Quand au levier de l’intensité carbone des énergies utilisées, il mise sur l’arrivée des carburants alternatifs pour la propulsion des navires, dont le gaz naturel liquéfié (GNL), qui permet de réduire les émissions de 20 %, et les biodiesels, qui parviennent à des baisses de 80 %.

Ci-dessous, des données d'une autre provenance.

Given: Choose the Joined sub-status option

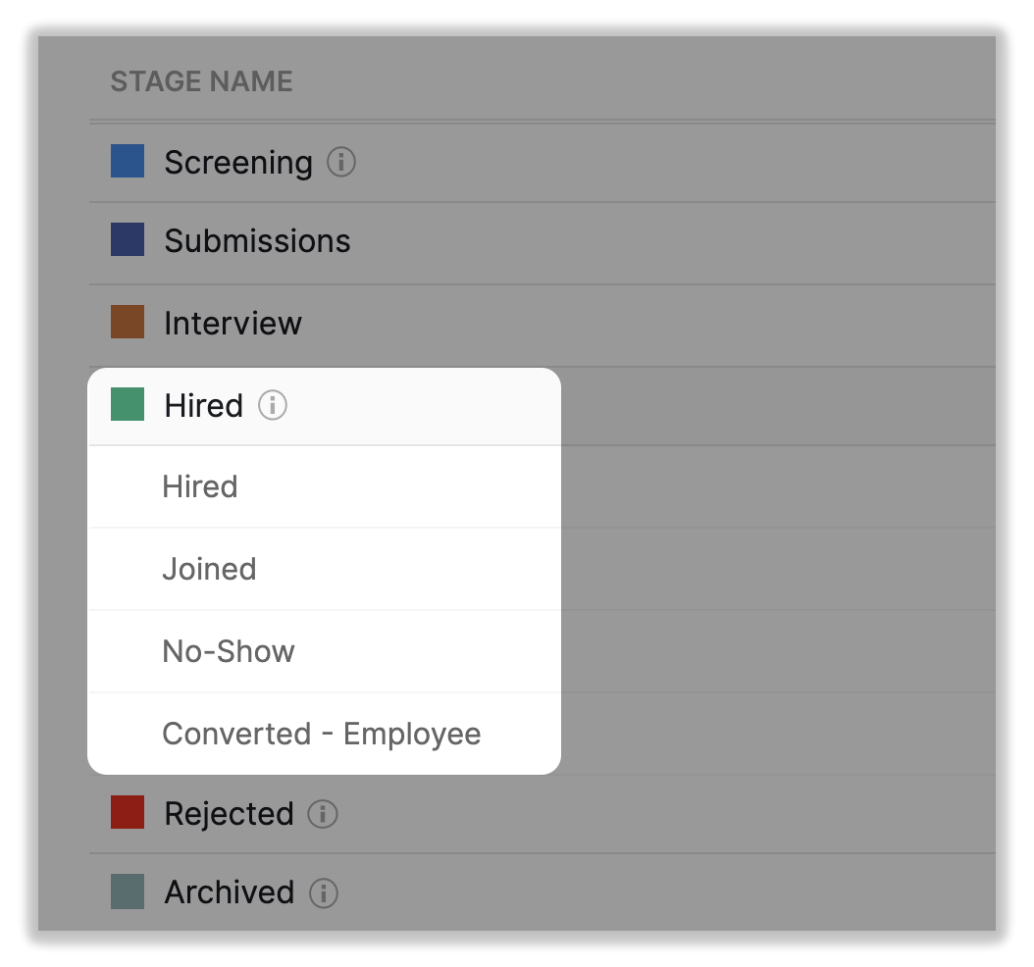Looking at the screenshot, I should point(209,570).
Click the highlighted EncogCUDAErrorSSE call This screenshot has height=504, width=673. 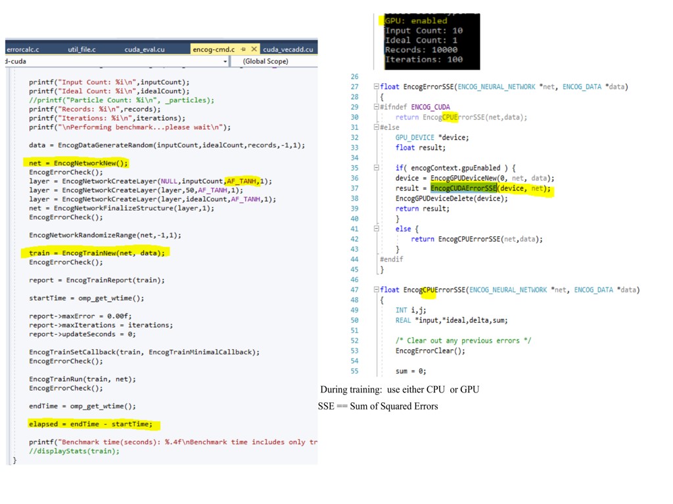(463, 188)
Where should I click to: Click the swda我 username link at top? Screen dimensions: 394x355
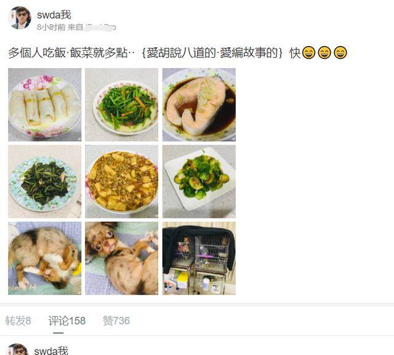coord(54,15)
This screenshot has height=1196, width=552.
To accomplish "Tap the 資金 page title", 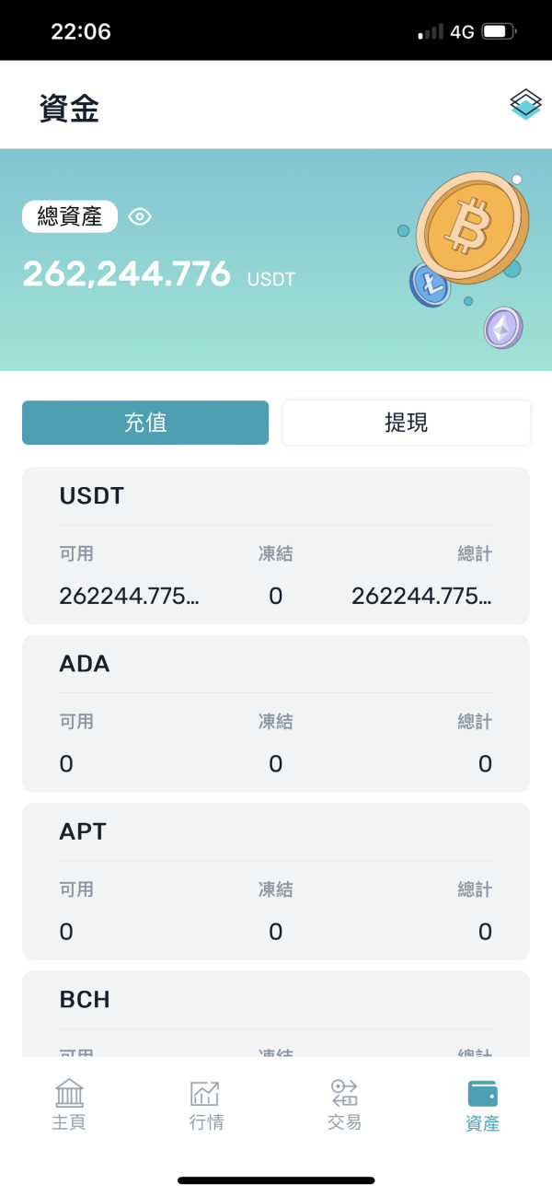I will point(69,109).
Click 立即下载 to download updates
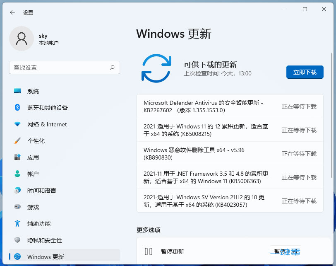 pyautogui.click(x=305, y=72)
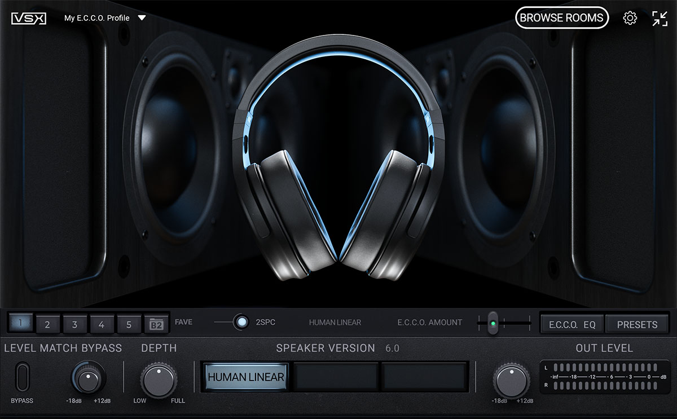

Dans ce domaine, le frein sera le surcoût appliqué par les compagnies car ces carburant sont deux fois plus chers que le fioul lourd. Il pourrait atteindre 15 %. « Mais la taxonomie européenne avec ses nouveaux prix du carbone permet de mieux les valoriser » estime Charles Dubouix. L’objectif, en faisant la promotion de ces carburants auprès des chargeurs, est aussi de « donner un signal aux compagnies maritimes », pour qu’elles accélèrent leurs investissements dans ce domaine grâce aux bénéfices mirobolants accumulés ces deux dernières années.
Christine Gilguy
*Selon une équation validée par l’Ademe et mise au point par le chercheur Aurélien Bigo, il existe 5 leviers pour décarboner le transport et la logistique : la demande de transport (t.km), la demande de transport par mode (t.km), la circulation des véhicule du mode (veh.km), la consommation énergétique du mode (Mtep) et les émissions de CO2 du mode (MtCO2).